A visão sobre as empresas de saúde ainda é cautelosa. A avaliação é de um relatório do banco Safra sobre dados da judicialização do setor apresentadas pelo Conselho Nacional de Justiça (CNJ). Para o banco de investimentos, a melhora no mês de fevereiro foi apenas uma pausa, e não uma inflexão na tendência, em linha com os meses de queda anual registrados em meados de 2025.
“Dentro da cobertura do setor de saúde, a Hapvida (HAPV3) é vista como a operadora mais exposta à judicialização, e a recomendação neutra para as ações foi mantida”, diz trecho do relatório.
Segundo o relatório do Safra, os processos encerrados também avançaram de forma significativa, alcançando 29,6 mil casos, com alta de 28% na comparação mensal e de 21% na anual.
“Embora esse movimento pudesse ser interpretado como positivo para as operadoras, o volume de novas ações continuou superando o de resoluções, mantendo a trajetória de crescimento do estoque de processos observada nos últimos anos”, avaliou o banco.
Dados do CNJ
O CNJ divulgou os dados de judicialização da saúde referentes a março de 2026, acompanhados como um indicador da pressão judicial sobre as operadoras do setor.
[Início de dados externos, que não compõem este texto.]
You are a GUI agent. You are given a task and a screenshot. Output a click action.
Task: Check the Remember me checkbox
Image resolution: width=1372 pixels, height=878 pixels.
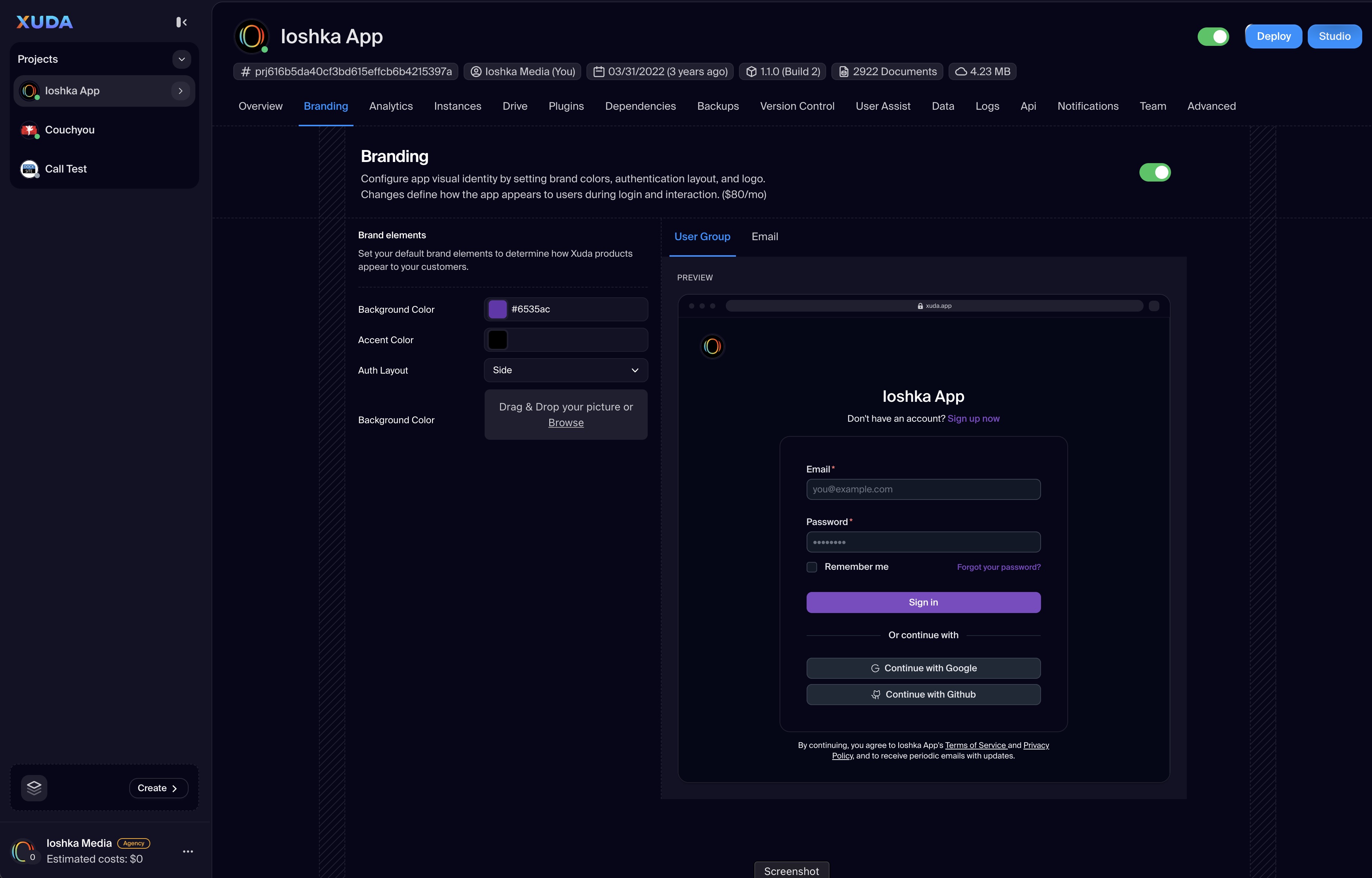point(812,567)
O número de novos processos atingiu 31,2 mil, alta de 19% tanto na comparação mensal (ante 26,3 mil em fevereiro) quanto anual (ante 26,2 mil em março de 2025).
O resultado representa o maior patamar para meses de março desde pelo menos 2021 e se aproxima do limite superior observado nos últimos cinco anos, ficando abaixo apenas do pico de 33 mil casos registrado no terceiro trimestre de 2025.
Segundo o Safra, a deterioração é considerada relevante porque fevereiro havia mostrado queda anual de 4%, a primeira leitura negativa em quase um ano e um possível sinal de moderação, movimento que foi revertido em março.